Records from a data source:
● ● ● ●
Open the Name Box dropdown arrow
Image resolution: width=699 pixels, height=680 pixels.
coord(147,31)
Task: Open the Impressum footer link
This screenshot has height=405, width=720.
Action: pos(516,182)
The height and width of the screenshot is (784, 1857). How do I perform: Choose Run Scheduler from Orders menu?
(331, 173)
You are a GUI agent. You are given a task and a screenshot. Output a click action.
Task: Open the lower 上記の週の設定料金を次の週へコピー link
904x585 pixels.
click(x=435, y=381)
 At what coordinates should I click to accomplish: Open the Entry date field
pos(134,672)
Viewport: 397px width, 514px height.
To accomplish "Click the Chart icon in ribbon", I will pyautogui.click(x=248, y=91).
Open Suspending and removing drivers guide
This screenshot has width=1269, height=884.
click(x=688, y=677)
● ● ● ●
## [Instruction]
Copy all of the records above word for word.

## [The reply]
Open the Name Box dropdown arrow
Image resolution: width=699 pixels, height=680 pixels.
coord(147,31)
Task: Open the Impressum footer link
This screenshot has height=405, width=720.
Action: pos(516,182)
The height and width of the screenshot is (784, 1857). How do I perform: Choose Run Scheduler from Orders menu?
(331, 173)
You are a GUI agent. You are given a task and a screenshot. Output a click action.
Task: Open the lower 上記の週の設定料金を次の週へコピー link
904x585 pixels.
click(x=435, y=381)
 At what coordinates should I click to accomplish: Open the Entry date field
pos(134,672)
Viewport: 397px width, 514px height.
To accomplish "Click the Chart icon in ribbon", I will pyautogui.click(x=248, y=91).
Open Suspending and removing drivers guide
This screenshot has width=1269, height=884.
click(x=688, y=677)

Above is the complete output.